Sister: Adelaide Campbell-Upton
A525 is next door to A524 and is the respiratory High Care unit. You may need admission or transfer to this ward if you are particularly unwell, require non-invasive ventilation or if you have a particular infection.
On occasion we might need to admit you to a different ward, most commonly the Acute Medical Unit (A300). You will always be accommodated in a side room, and will be cared for by the same BACFC team members as usual; we will do our best to move you to 900, 524 or 525 as soon as is possible.
Exercise is a really important part of maintaining and improving your health and the physio team will help you establish a programme which works for you. You may be provided with equipment in your room (e.g. exercise bike, trampoline) or go down to the physio gym. Or maybe a run around the back of the hospital, or take one of us on at Wii Sport…
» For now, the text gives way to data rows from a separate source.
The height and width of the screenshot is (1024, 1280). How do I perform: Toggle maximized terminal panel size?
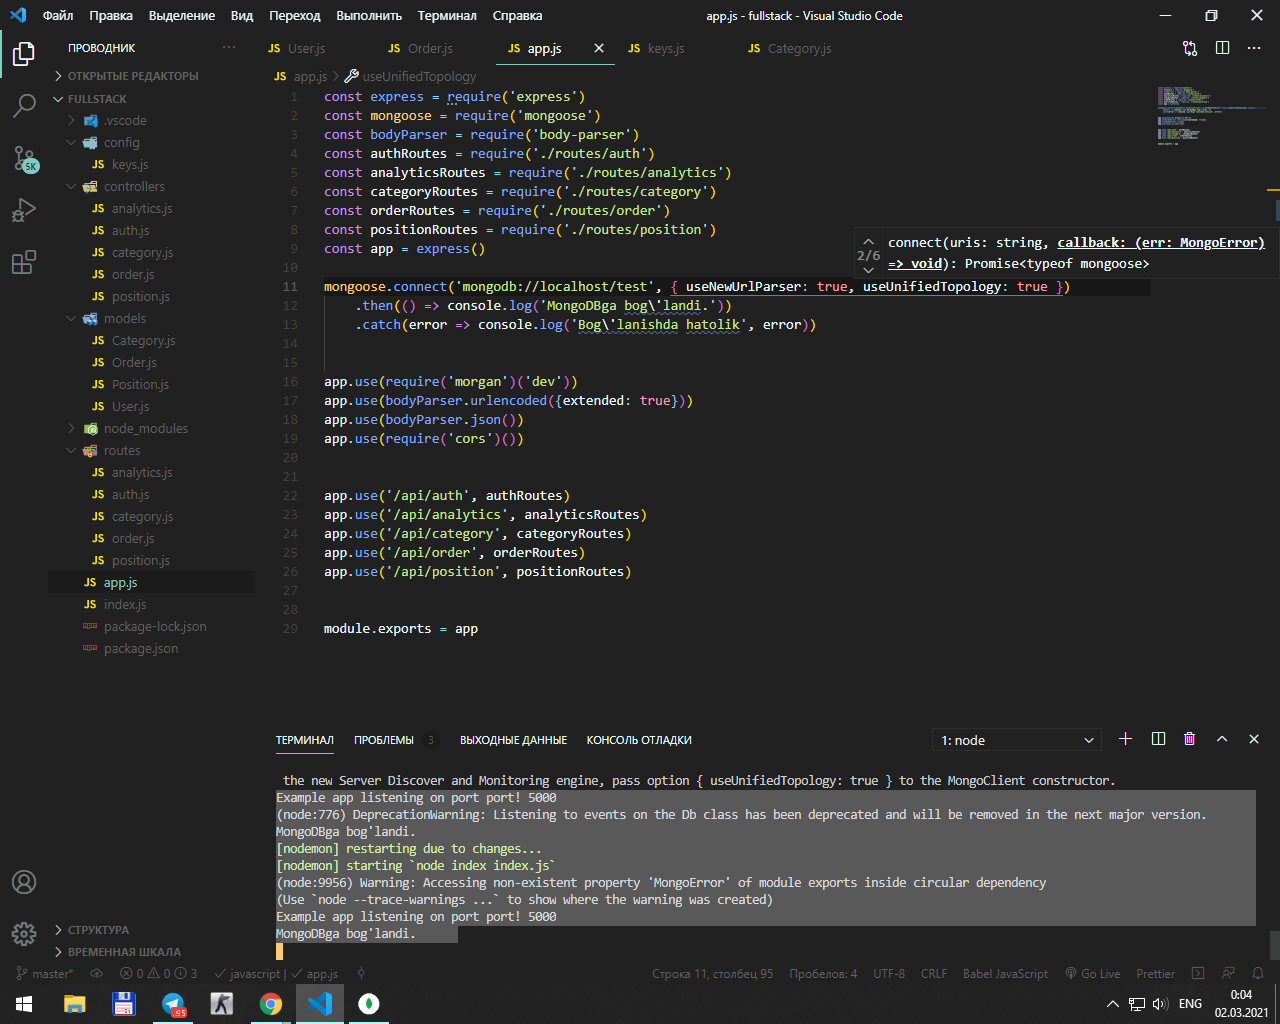(x=1221, y=739)
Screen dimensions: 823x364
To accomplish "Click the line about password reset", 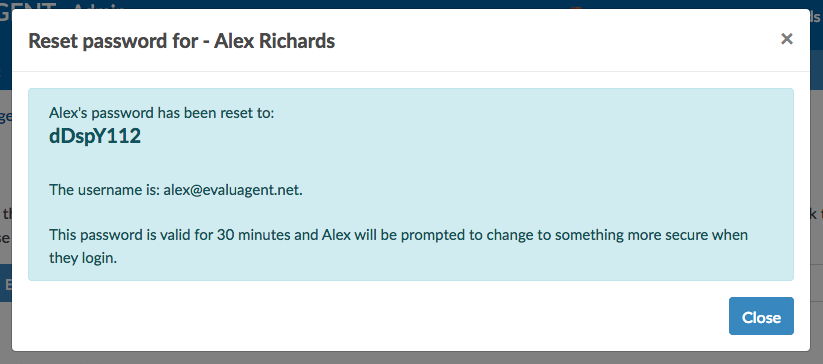I will pos(162,113).
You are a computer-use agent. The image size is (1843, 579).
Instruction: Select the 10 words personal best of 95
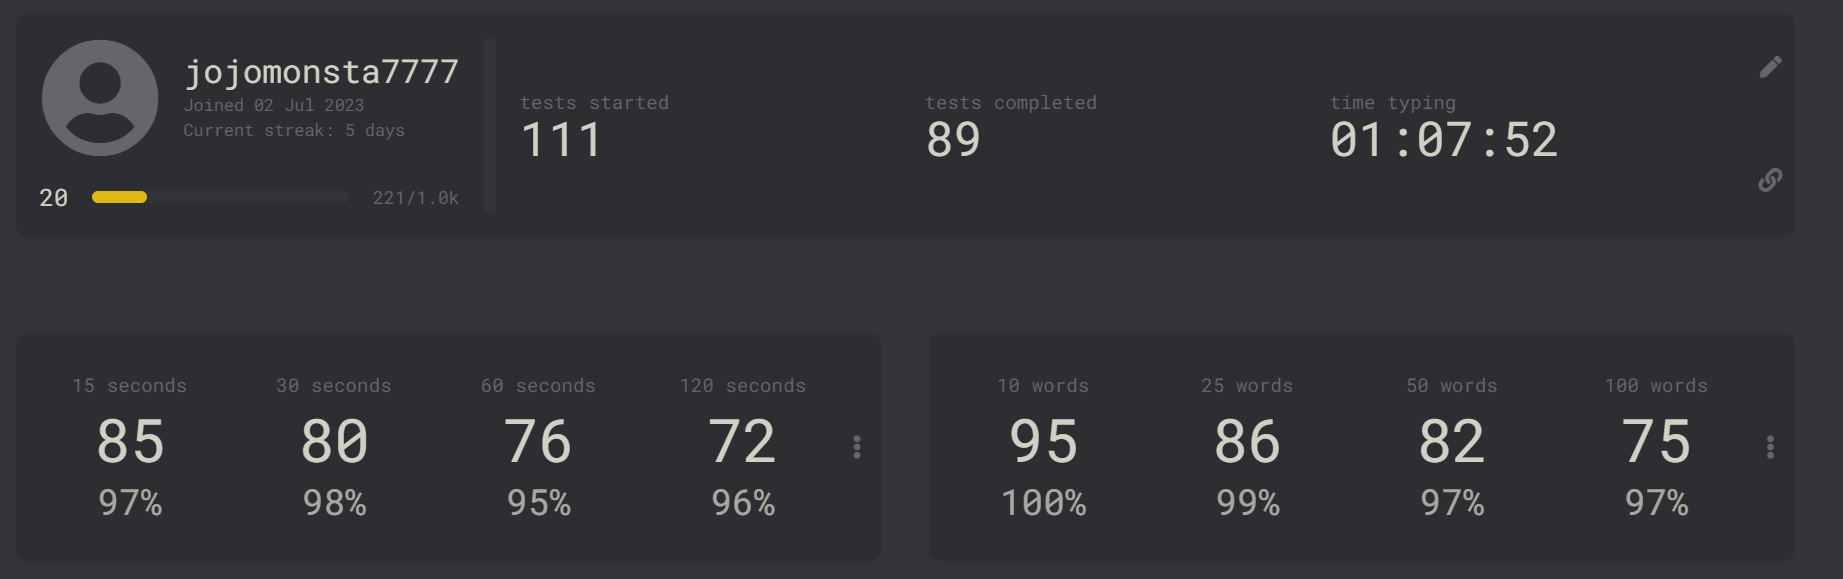click(x=1043, y=442)

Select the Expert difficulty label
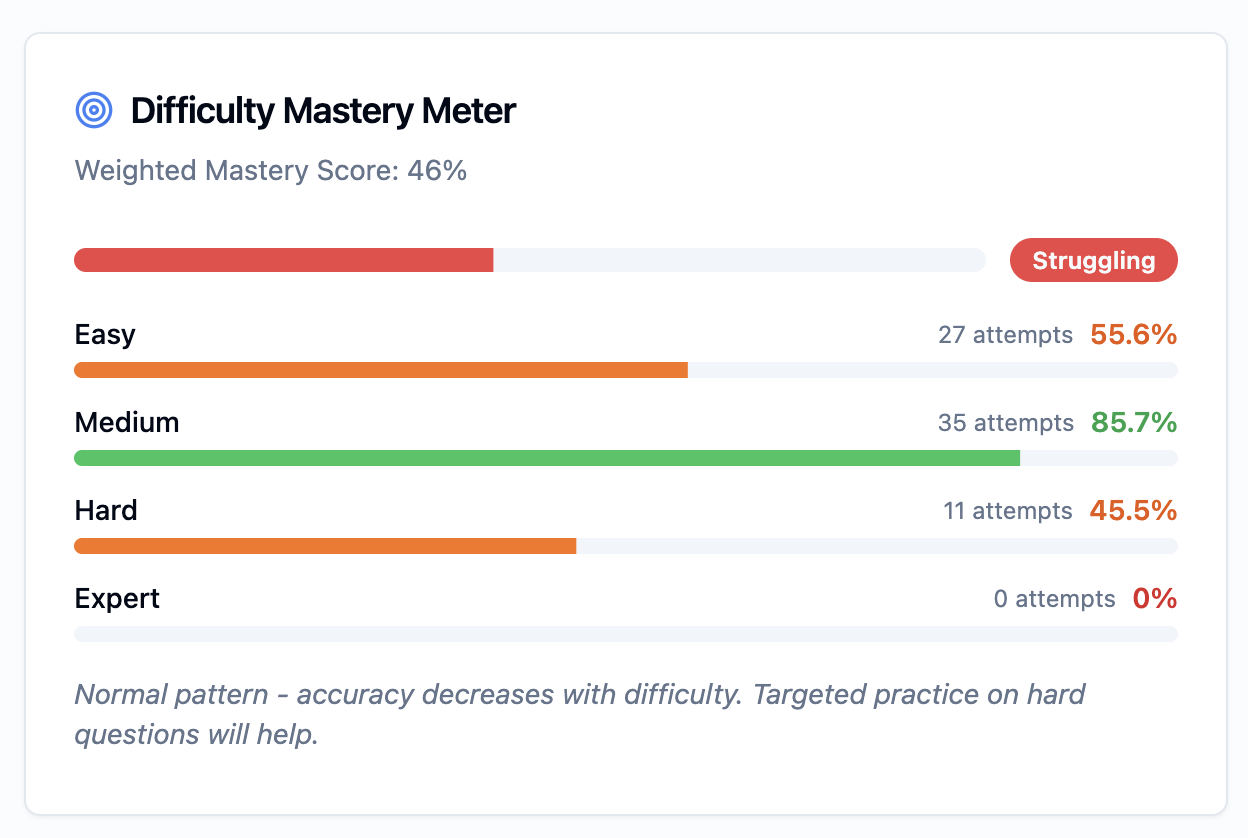[x=117, y=599]
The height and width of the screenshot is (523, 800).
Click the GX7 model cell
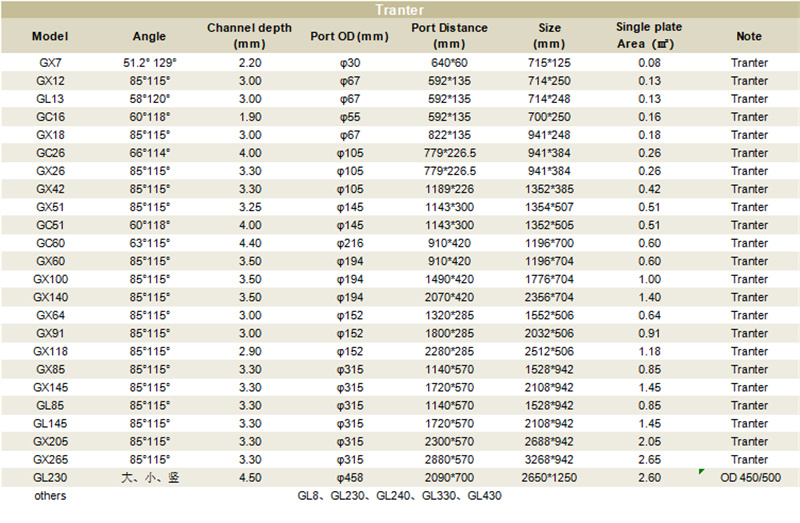click(50, 63)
How long will I have to wait for a bed?
Our goal is always to admit you directly to a bed on a A900, 524 or 525 – we put you on a waiting list and negotiate daily with the Clinical Site Management team to admit as many as we can, in order of clinical need. Rarely, if you need to come into hospital urgently we may need to ask you to wait in the Emergency Department until a bed becomes available.
We will keep you updated (normally daily) as you the bed situation. If you feel you are getting worse whilst waiting for a bed please let us know.
We know it can be frustrating waiting for a bed but please remember that we want to get you into hospital as much as you do! The BRI is a busy hospital and is subject to huge bed pressures – and, as a person with CF we need to make sure you are admitted to the right sort of bed.
If you present to the BRI Emergency Department unwell and require admission you will always be admitted to a single room.
What do I need to bring in with me?
- Clothes, toiletries (emergency toiletries kit available)
- All your medication – so your treatment can begin as soon as possible – this particularly applies to gene therapy drugs which are not stocked by pharmacy
- Your nebuliser, if you have one, so you can continue with your inhaled medications
- Trainers and a gym kit!
In addition to the standard BRI food service (which includes delicious “ethnic” options such as yummy curries) you will have access to microwaveable platter meals.
There is a pantry for patients with a fridge, kettle and microwave for you to make your own snacks.
What happens when I come in
You will be admitted to hospital by a doctor – “in hours” this will normally be by a member of the BACFC team, “out of hours” it will often be by a member of the on call medical team, who will normally have been pre-warned of your admission and received a plan. Please make sure that the admitting doctor goes through your medication with you to make sure that the hospital prescription chart is correct.
Overnight guests are not allowed other than in exceptional circumstances, and must be agreed with Nursing staff.
How long will I need to stay in hospital?
This varies a lot. We normally recommend 10-14 days for courses of intravenous antibiotics. If you have been trained to self-administer intravenous antibiotics at home, you may be able to complete your course of antibiotics at home: we will advise you as to whether we recommend staying in hospital, or going home to complete the course.
If you wish to complain please consider raising your concerns with the Nurse in Charge or the Consultant on the Ward Round. The Patient Advice and Liaison Service (PALS) is always available to help you – they can be found by BRI Reception or on their website.
We may ask you to go to the Discharge Lounge after you have been discharged in order that your room might be deep cleaned in preparation for the arrival of the next patient (often another person with CF).